▶ Given data
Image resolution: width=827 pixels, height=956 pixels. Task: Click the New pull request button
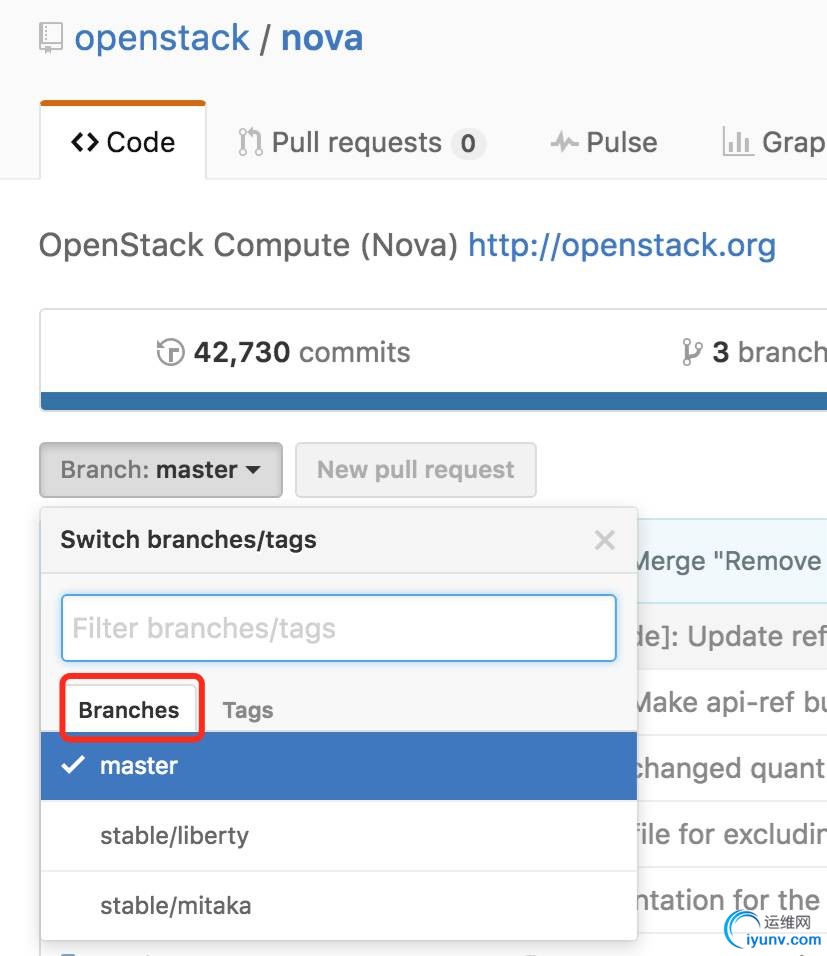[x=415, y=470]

* * *

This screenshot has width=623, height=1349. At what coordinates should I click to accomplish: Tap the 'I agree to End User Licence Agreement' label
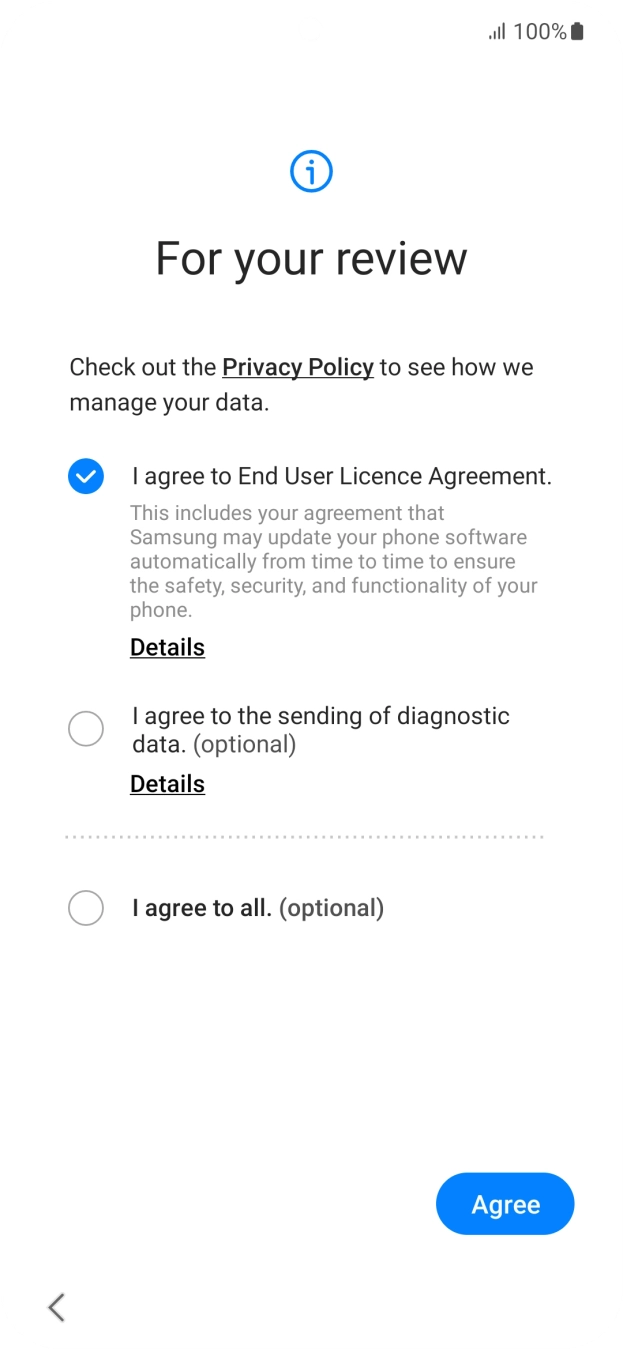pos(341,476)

--

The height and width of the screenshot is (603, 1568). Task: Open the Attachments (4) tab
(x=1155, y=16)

▶ Task statement
Write out, word for word, the entries from the line that has "Image resolution: width=827" through the line that has "[x=415, y=470]". Leave the pictures out.

▶ Result for this exercise
Image resolution: width=827 pixels, height=956 pixels. Task: Click the New pull request button
[x=415, y=470]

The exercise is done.